Le programme du parti léniniste, tribun du peuple, consiste à rallier derrière la classe ouvrière et sous la direction de son parti d'avant-garde révolutionnaire, tous ceux qui sont opprimés par le capitalisme et tous ceux qui combattent celui-ci. Ceci est opposé au programme de tous les groupes centristes de l'époque. L'OCI lambertiste allait jusqu'à s'opposer aux barricades étudiantes au moment même où les étudiants dressaient les barricades qui ont été le détonateur de toute la révolte. Les pablistes au contraire donnaient un rôle d'avant-garde aux étudiants radicalisés. Quant à VO/LO, ils ont agi avec les étudiants en 68 comme avec les nationalistes noirs aux Etats-Unis, ou les immigrés en France aujourd'hui. D'abord ils ne voulaient rien avoir à faire avec eux parce qu'ils n'étaient pas de la classe ouvrière, ensuite, quand ils ont dû reconnaître qu'ils jouaient un rôle politique, ils ont cherché à s'allier avec eux sur leur propre terrain (petit-bourgeois), au lieu d'essayer de les gagner au camp de la classe ouvrière sur la base de la nécessité commune d'en finir avec le capitalisme.
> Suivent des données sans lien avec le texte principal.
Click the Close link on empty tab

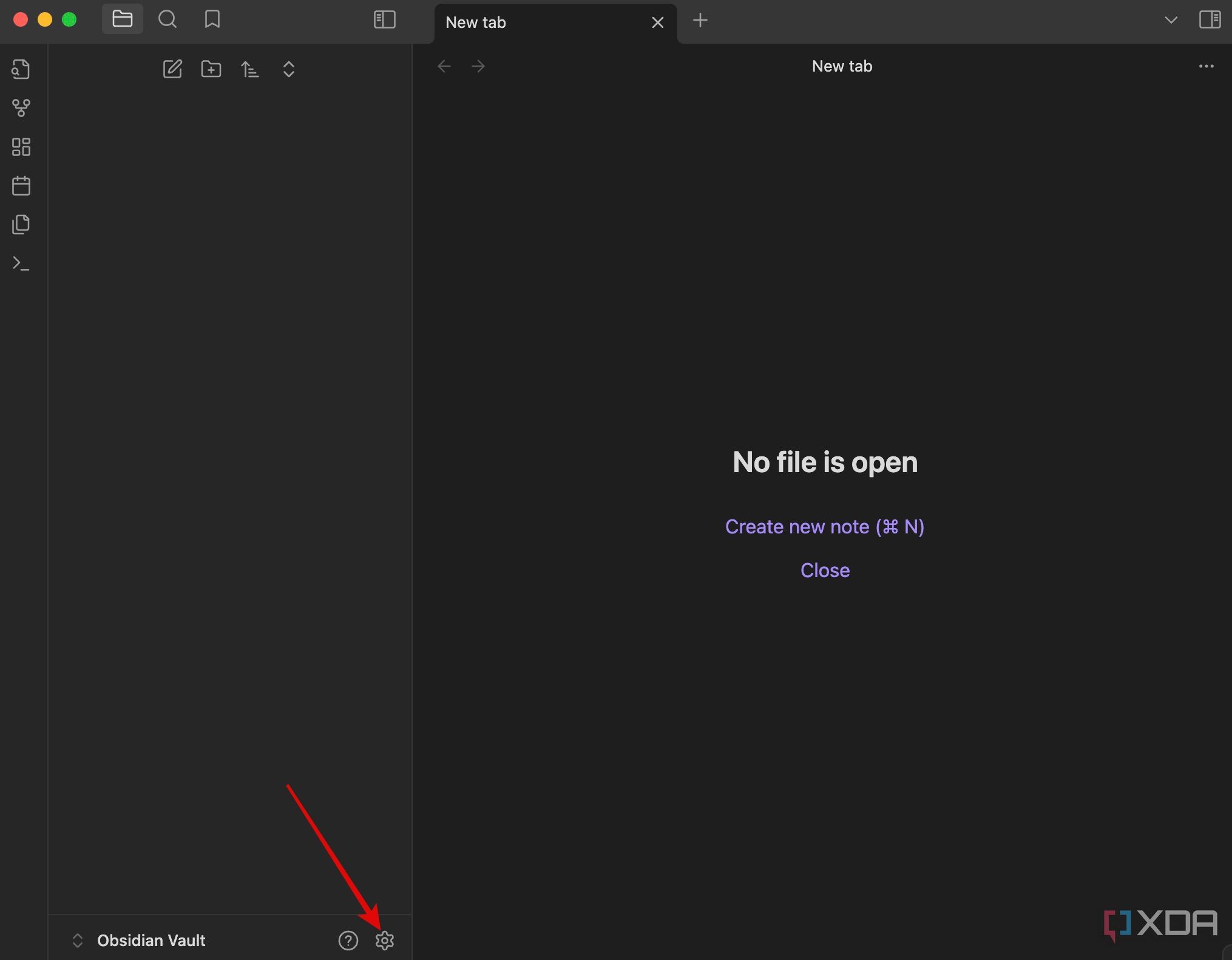tap(824, 569)
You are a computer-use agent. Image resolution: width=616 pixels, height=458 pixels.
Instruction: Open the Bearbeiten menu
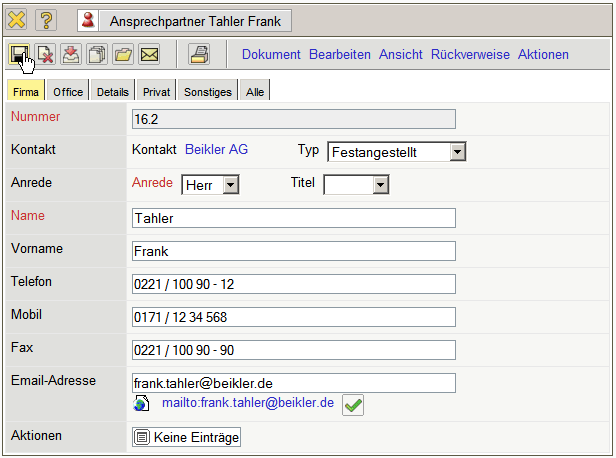click(340, 54)
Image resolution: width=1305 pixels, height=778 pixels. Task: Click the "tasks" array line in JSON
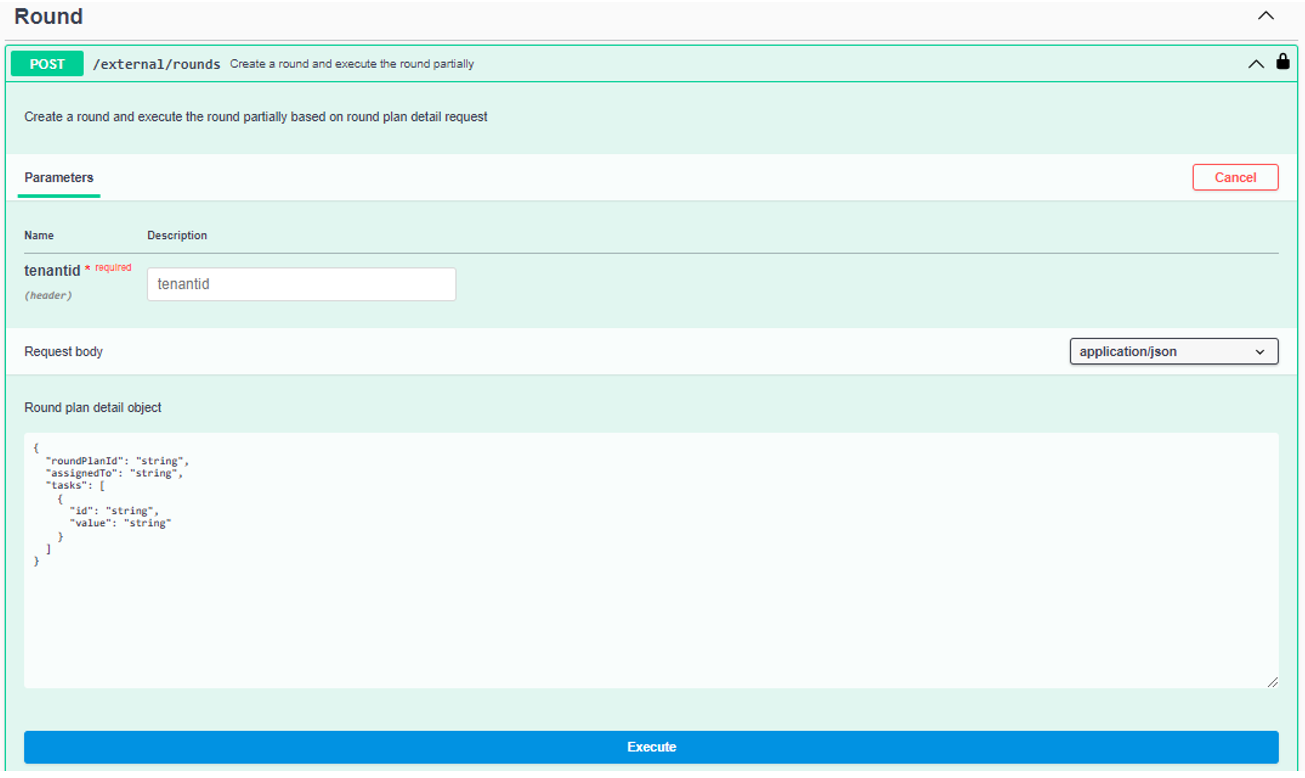tap(75, 485)
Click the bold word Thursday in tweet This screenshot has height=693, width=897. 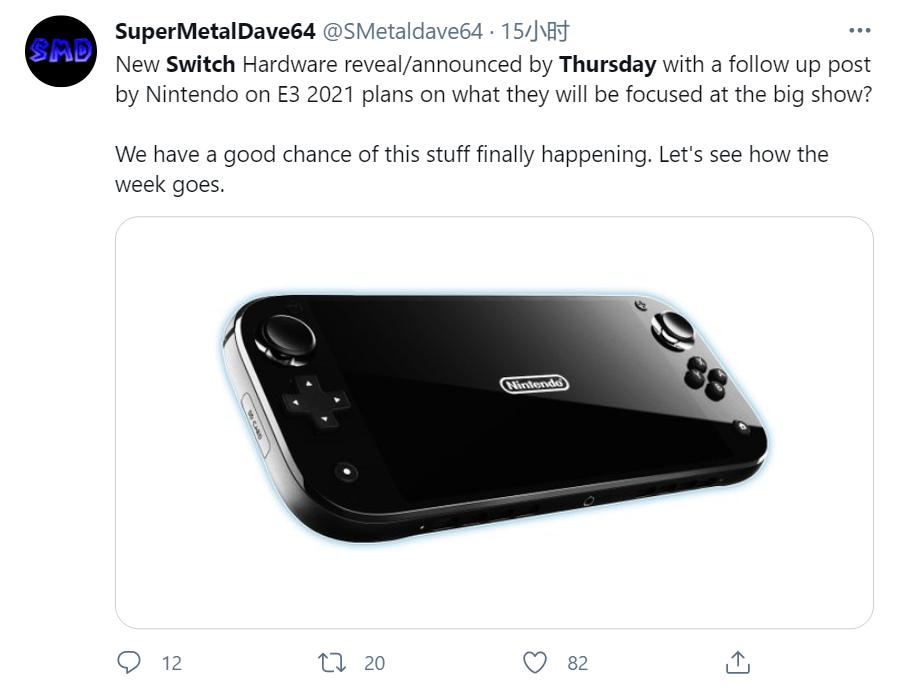coord(607,64)
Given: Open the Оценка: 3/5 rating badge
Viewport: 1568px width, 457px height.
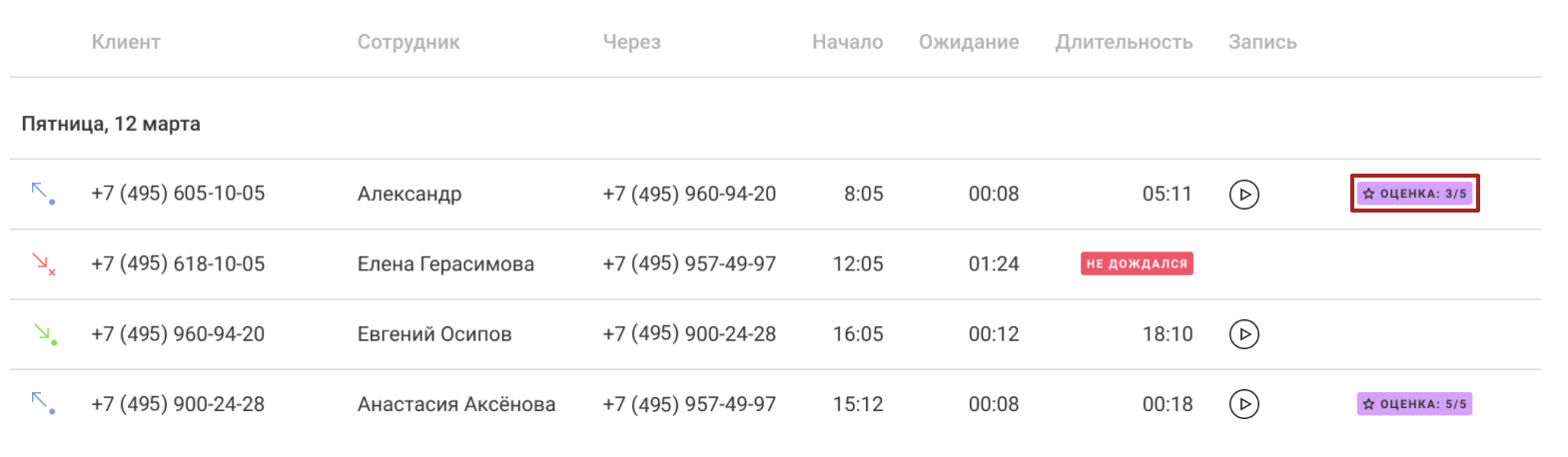Looking at the screenshot, I should [1414, 194].
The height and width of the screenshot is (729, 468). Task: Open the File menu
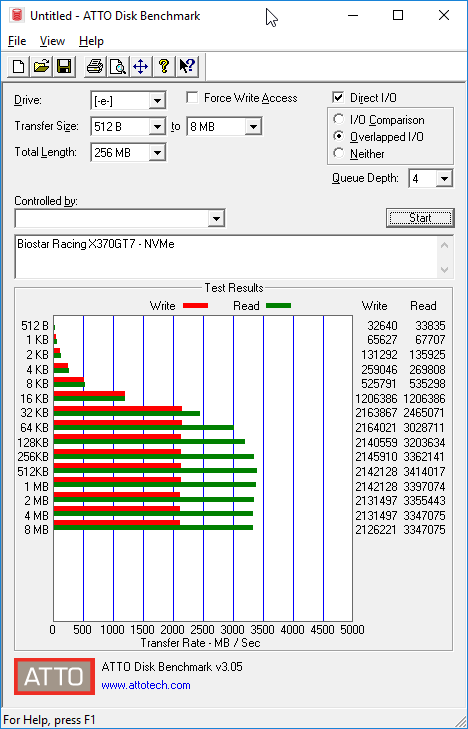[x=17, y=41]
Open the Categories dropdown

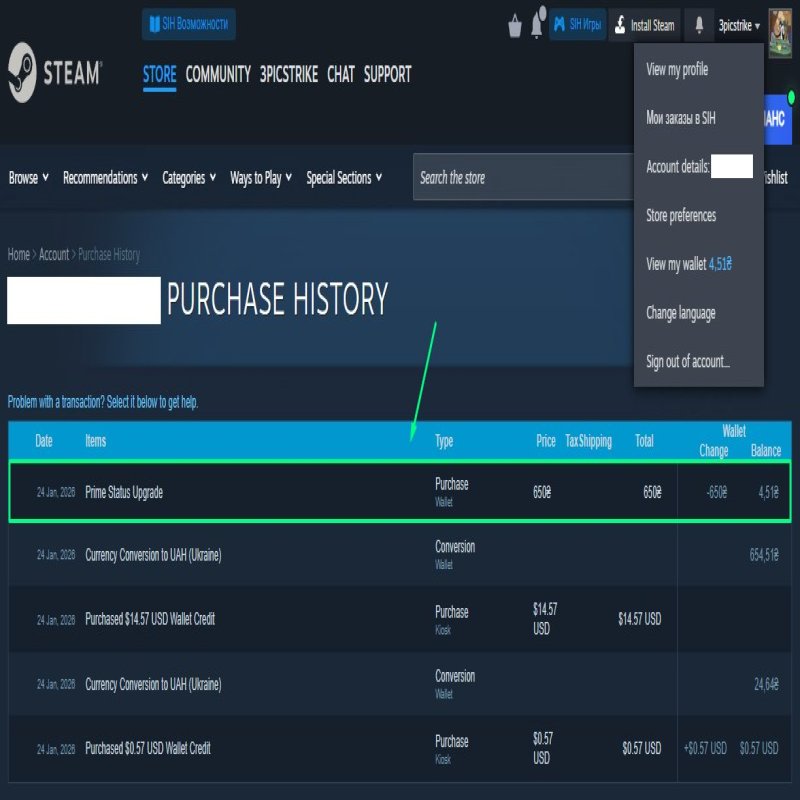tap(189, 178)
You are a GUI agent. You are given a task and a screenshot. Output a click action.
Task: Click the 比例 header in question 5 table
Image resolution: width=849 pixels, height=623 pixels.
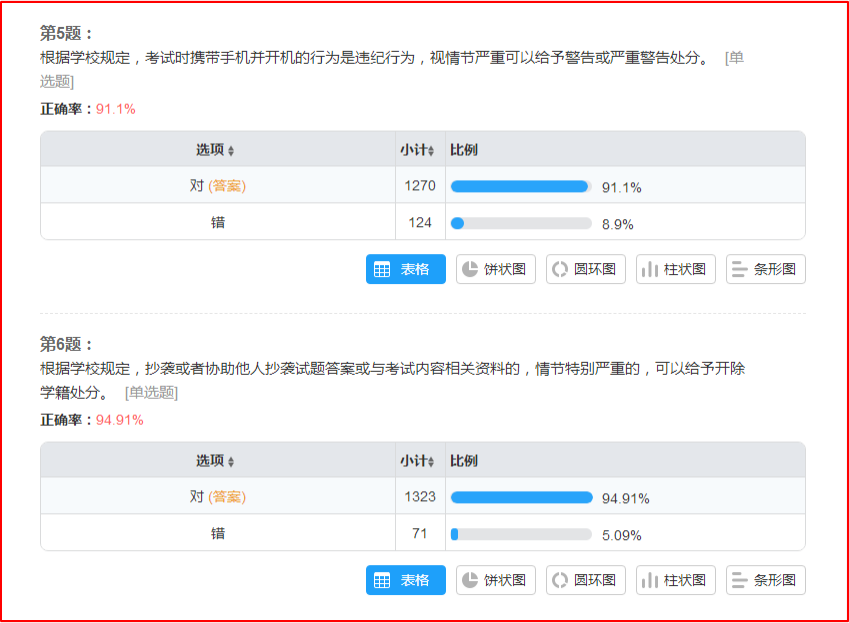coord(464,150)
La faillite des centristes et réformistes

Les maoïstes avaient ce qu'ils appelaient la ligne de masse, c'est-à-dire qu'ils reniaient explicitement la conception développée par Lénine dans Que faire ? de la nécessité d'un parti d'avant-garde. Certains groupes maoïstes ont envoyé leurs militants dans le prolétariat pendant et après Mai 68. Au moins, ils cherchaient à gagner les jeunes étudiants à l'idée de servir la cause du prolétariat au lieu de proclamer les étudiants comme la nouvelle avant-garde, comme le faisaient les pablistes. Mais ce n'était pas pour donner une direction politique aux ouvriers qui voulaient la révolution, il s'agissait pour eux d'« apprendre du peuple ».

Il n'y a que deux classes fondamentales dans la société, définies par leur rôle dans la production des richesses : les bourgeois, qui possèdent les moyens de production, et les ouvriers, qui font tourner ces moyens de production. Les étudiants en tant que tels ne forment pas une classe ; ils sont formés pour devenir plus tard l'élite de la société bourgeoise. Ce qui a mis en cause l'ordre bourgeois en 68, ce ne sont pas les étudiants, cela a été la grève générale ouvrière ; mais pour que les ouvriers gagnent la lutte pour prendre le pouvoir, il leur aurait fallu une direction révolutionnaire internationaliste. Aujourd'hui, nous, trotskystes, cherchons à gagner les meilleurs parmi la nouvelle génération, qu'ils soient ouvriers ou étudiants, à se joindre à nous pour reforger la Quatrième Internationale, le parti de la révolution ouvrière mondiale.

Ce qu'il fallait centralement poser en Mai 68, c'était la question du pouvoir, la nécessité de créer des organes de pouvoir prolétarien dans la perspective de la révolution socialiste, l'expropriation révolutionnaire de la bourgeoisie et la réorganisation de la société sur une base socialiste planifiée internationalement.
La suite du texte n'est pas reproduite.